Técnico da Sema propõe mini-aterros
Como a população não sabe o que fazer com determinados tipos de lixo, muitos deles vão parar em terrenos vazios e fundos de vale do município. Atualmente, Londrina tem cerca de 70 vales no perímetro urbano e, segundo o engenheiro agrônomo da Secretaria Municipal de Ambiente (Sema), Paulo Roberto Guilherme, são raros os que não têm lixo acumulado. ''E não pense que regiões mais nobres são diferentes. Fundos de vale como o do Rubi e Água Fresca (zonas Oeste e Central, respectivamente) sempre precisam ser limpos'', afirma.
Além disto, ele acrescenta que, apesar de ser o principal fator de mobilização, a necessidade de um vale estar limpo não se resume à preservação ambiental. ''É preciso limpar também porque esta área pode servir para o lazer de crianças. Imagine elas em contato com esse resíduo?'', questiona. Ele mesmo conta que, ao participar de um mutirão de limpeza, quase ficou cego com os aros enferrujados de um guarda-chuva ''esquecido''.

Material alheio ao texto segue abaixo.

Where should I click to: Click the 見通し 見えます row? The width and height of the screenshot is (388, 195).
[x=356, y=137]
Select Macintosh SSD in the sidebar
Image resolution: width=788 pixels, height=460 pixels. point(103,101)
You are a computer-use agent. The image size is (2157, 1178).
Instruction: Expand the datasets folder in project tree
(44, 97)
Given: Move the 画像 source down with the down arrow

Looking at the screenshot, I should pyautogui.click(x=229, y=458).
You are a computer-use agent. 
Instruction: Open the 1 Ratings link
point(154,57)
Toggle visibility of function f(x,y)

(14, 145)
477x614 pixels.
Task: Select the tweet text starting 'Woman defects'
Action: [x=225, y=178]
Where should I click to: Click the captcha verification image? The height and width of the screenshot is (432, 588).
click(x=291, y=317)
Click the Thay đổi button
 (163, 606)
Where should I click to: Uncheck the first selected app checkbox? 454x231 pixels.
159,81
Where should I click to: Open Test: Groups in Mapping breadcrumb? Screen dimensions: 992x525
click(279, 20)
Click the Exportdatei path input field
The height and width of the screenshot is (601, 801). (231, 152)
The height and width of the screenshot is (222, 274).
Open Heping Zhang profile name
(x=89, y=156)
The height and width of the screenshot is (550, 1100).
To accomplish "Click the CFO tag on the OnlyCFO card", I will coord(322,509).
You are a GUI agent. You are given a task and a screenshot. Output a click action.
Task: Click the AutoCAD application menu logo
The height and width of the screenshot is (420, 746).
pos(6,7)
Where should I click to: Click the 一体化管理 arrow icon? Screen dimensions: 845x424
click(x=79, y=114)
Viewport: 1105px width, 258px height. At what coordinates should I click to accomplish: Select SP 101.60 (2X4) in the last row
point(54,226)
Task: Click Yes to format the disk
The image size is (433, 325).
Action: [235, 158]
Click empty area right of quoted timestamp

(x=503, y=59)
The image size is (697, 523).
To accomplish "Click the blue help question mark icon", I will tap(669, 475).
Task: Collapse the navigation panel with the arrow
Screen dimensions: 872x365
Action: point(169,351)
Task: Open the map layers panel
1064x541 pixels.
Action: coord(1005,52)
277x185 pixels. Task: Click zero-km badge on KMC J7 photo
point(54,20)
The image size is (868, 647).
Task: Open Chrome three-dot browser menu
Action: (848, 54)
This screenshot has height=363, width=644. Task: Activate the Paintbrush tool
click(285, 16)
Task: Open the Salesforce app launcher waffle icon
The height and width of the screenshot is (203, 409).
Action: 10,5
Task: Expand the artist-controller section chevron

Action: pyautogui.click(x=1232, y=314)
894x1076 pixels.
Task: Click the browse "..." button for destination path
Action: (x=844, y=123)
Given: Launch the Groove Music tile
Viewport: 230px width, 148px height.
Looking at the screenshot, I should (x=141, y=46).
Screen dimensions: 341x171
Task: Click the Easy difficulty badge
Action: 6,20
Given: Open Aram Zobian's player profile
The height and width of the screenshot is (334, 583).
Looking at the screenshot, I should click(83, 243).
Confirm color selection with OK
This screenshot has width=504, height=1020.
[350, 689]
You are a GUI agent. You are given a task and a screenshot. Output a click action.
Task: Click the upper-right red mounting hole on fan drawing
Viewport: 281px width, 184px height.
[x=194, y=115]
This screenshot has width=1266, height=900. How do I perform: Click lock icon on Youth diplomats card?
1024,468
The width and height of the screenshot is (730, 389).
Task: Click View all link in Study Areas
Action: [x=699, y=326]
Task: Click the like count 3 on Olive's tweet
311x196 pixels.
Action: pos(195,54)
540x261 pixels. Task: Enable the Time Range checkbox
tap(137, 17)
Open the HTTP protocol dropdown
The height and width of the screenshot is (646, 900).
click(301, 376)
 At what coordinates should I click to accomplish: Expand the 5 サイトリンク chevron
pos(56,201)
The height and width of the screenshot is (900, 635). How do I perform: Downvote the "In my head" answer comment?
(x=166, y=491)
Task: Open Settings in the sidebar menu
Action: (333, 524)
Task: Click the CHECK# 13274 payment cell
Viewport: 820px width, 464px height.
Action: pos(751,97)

A sugestão do agrônomo é que se criem pontos controlados de descarte distribuídos pelo município, para evitar que carroçeiros joguem o lixo nos fundos de vale ou terrenos mais próximos. De acordo com Elsoni Delavi, da CMTU, já existem 38 bota-foras ou mini-aterros clandestinos. ''Estamos fiscalizando estes lugares para que eles possam ser de fato utilizados. Mas a orientação por enquanto é que as pessoas que queiram descartar alguma coisa rapidamente levem direto ao aterro sanitário, que fica na estrada do Limoeiro (Zona Leste)'', esclarece. (G.B.)